In 2017, she blocked me on all social media suddenly before deactivating. I know she spoke in the past that she was very depressed, almost suicidal, and I did my best to support her, even suggesting a therapist. I at first thought it was something I did or said the days before that probably struck a nerve and didn't realize it and it broke my heart. 2017 was an awful year for me in general.
It was 2 years after that, precisely on the day Etika's body was found, that she DMed me on a now deleted throwaway account on social media explaining that her depression got worse and she shut herself away and even attempted suicide. That it wasn't my fault. I haven't heard from her since, but I hope she's doing better and that she'll one day reach out to me again. I also want to better myself and promise that I'll live my best life. Like Elma said, "Strength comes from experience."
I was hoping that... with the new smash, let alone EVERYONE IS HERE which made me so very happy, I did also vote for Snake on my phone then. But then... Fiora was added to Shulk's Final Smash, so I guess there went that. Chrom seems to be the exception when it comes to FS cameos being playable. So I shifted my support to Elma, maybe picking up a few more supports along the way like Octolings. She didn't make base, which I then thought was her best shot, but then two whole DLC passes happened. So much seemed to be in favor for her - Nintendo remembering X through that news article and putting Elma in 2 with a trailer to boot; Caitlin Glass's NDA announced after the first pass was announced; Hiroyuki Sawano's secret project, the gundam toy, and so much more. But then... there was Sakurai saying this is (more than likely) the last pass and I seriously doubt they'd double dip
franchises in the same pass let alone companies (Nintendo being immune to the company rule of course). Which wouldn't be so bad if EVERYONE IS HERE was likely a one time thing. I'm hoping that if this is the end, the sheer sales of Ultimate could convince an Ultimate Deluxe for the hypothetical Super Switch and Elma would still have a shot vs EVERYONE IS HERE AGAIN. but I do also hope that in the event the Super Switch is a long ways off, that Sakurai can make take a brief break then go back to more DLC since Ult did way better than 4 especially in terms of DLC, and they're considering extending the Switch's lifespan. 4 had a lot less DLC cuz let's face it, Wii U was DOA. And probably, Elma's mechanic wouldn't work on a 3DS idk. if not, like I said, crossovers with other Smash characters outside of Smash, like a Project X Zone 3, would be an excellent consolation prize (even though I think it was either the lead writer or programmer that left. idk if they can take up the mantle and continue without that person).

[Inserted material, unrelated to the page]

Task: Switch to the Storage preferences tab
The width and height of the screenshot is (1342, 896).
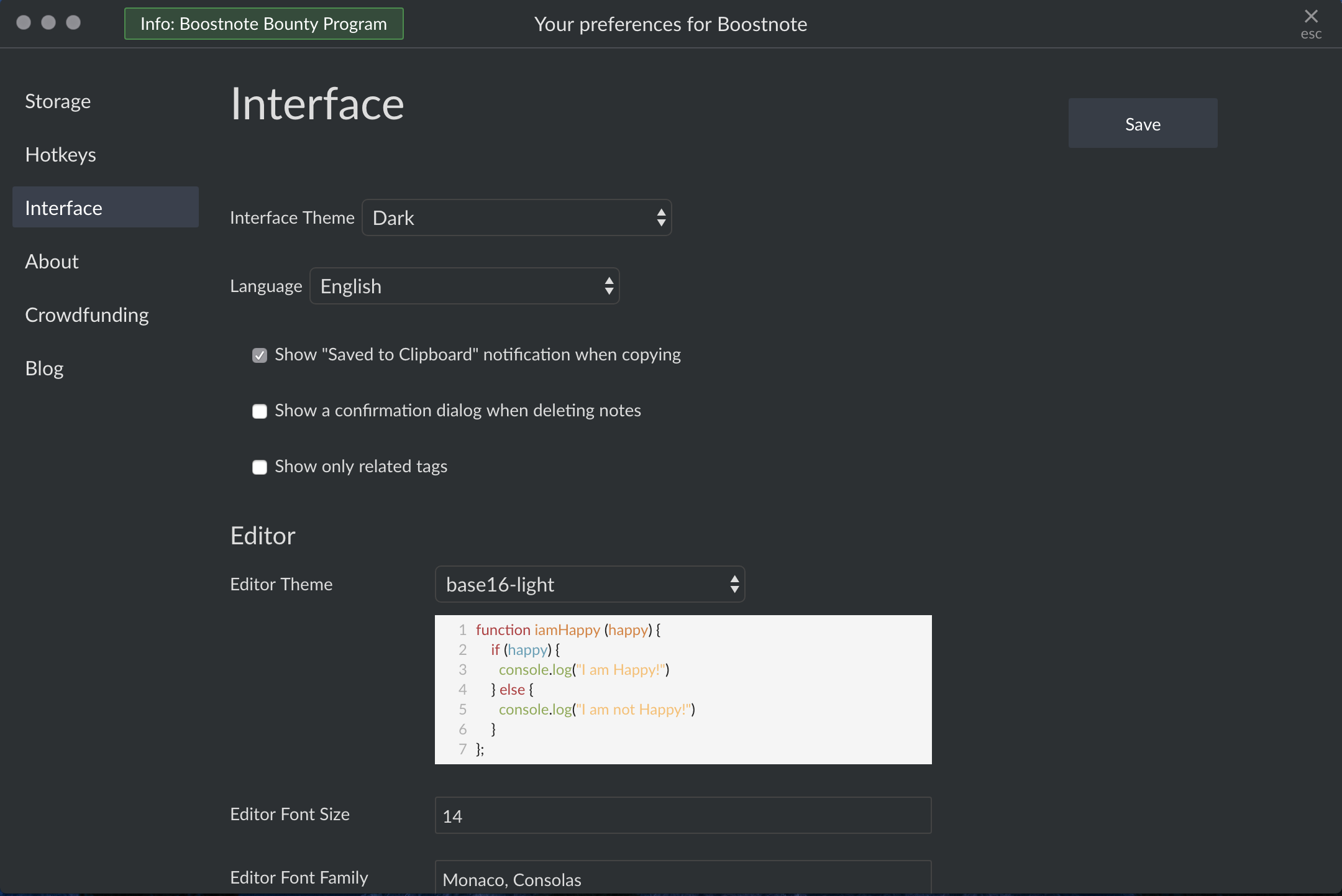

But... I feel like I couldn't keep those promises. So I'll be expecting this to be the end for her and maybe take a sabbatical until the presentation. maybe longer if there is X content and/or they said it will end soon for real. If that's the case I could return if one of my "back up" MWs are confirmed: Octoling from Splatoon 2 Octo Expansion; Ahri from League of Legends; or Reimu Hakurei from Touhou Project. I feel I haven't gotten anyone I was truly excited for this time around. Min Min made me happy, but not that happy. Shulk was I think the last one I actively wanted that was an "S-tier" want. Min Min was probably B-tier.
And also, to anyone I may have hurt, offended, or rubbed the wrong way: I'm sorry.